Víctor, Ivan, Pepe, Daniel, Diego y Álvaro no solamente tienen en común haber trabajado a lo largo de los últimos dos meses para que la isla redujera la velocidad pero no se detuviera completamente. Los seis han coincidido muchos domingos en Can Misses porque son aficionados de la Unión Deportiva Ibiza. Víctor e Ivan son socios de la Penya Pagesa y sueñan más de una noche con la fiesta que organizarán cuando se pueda brindar con los amigos sin una pantalla de por medio. Pepe se sacó el abono cuando los celestes jugaban en Regional y se muerde las uñas imaginando que celebra de nuevo un gol en la grada rodeado por su familia. Daniel –que en diciembre cruzó España para ver los dieciséis minutos de aquel partido de Copa del Rey contra el Pontevedra que se suspendió por el mal tiempo– reconoce que más de un día, al ir o volver del puerto, toma un rodeo y pasa despacito junto a la puerta del estadio para comprobar que todo “sigue en su sitio”. “Y por la tarde me conecto al grupo de WhatsApp que tenemos los Corsarios. Allí recordamos los mejores momentos de la temporada y hablamos de lo que nos queda por vivir en este año mágico cuando pueda volver la competición”, dice. A Diego (fanático de la Ponfe) y Álvaro (que se pasó la niñez y la juventud en El Helmántico animando a la extinta Unión Deportiva Salamanca) les encantaría ver en directo un partido del Ibiza porque, gracias a su vinculación con el club, se sienten todavía más arraigados a una isla donde desembarcaron por trabajo y se han quedado a vivir.

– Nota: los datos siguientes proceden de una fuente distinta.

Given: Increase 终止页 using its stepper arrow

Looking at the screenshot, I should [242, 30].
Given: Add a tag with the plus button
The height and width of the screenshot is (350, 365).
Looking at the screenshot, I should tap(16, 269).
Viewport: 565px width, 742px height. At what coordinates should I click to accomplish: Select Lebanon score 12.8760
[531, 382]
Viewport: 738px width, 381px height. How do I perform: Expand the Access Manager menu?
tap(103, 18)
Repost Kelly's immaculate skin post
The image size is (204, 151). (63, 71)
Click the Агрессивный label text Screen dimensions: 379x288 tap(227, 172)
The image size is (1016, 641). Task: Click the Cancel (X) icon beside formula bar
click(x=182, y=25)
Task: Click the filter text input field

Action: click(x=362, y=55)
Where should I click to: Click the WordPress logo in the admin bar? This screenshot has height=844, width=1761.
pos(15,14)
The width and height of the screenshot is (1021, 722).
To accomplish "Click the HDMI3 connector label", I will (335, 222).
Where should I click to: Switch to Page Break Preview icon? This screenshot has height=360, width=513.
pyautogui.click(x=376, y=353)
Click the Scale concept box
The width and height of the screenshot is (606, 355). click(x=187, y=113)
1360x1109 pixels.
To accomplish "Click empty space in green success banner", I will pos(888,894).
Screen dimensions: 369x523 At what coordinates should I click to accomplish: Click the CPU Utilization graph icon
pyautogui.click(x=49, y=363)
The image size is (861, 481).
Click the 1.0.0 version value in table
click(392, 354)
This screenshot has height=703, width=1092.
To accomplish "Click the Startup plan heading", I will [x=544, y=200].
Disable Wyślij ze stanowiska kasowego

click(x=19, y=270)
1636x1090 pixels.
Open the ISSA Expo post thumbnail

El médico y el policía cuentan que se han enganchado a los vídeos de entrenamiento de la primera plantilla que se publican en las redes, “un ejemplo de profesionalidad que motiva a mucha gente”. Víctor, Ivan, Pepe, Daniel, Diego y Álvaro. Media docena de historias personales que demuestran que el fútbol y la vida están irremediablemente unidos. Incluso durante unas semanas en las que ha dado la sensación que una cosa y otra se han quedado varadas en el tiempo. Basta rascar un poco para darse cuenta de que las apariencias engañan.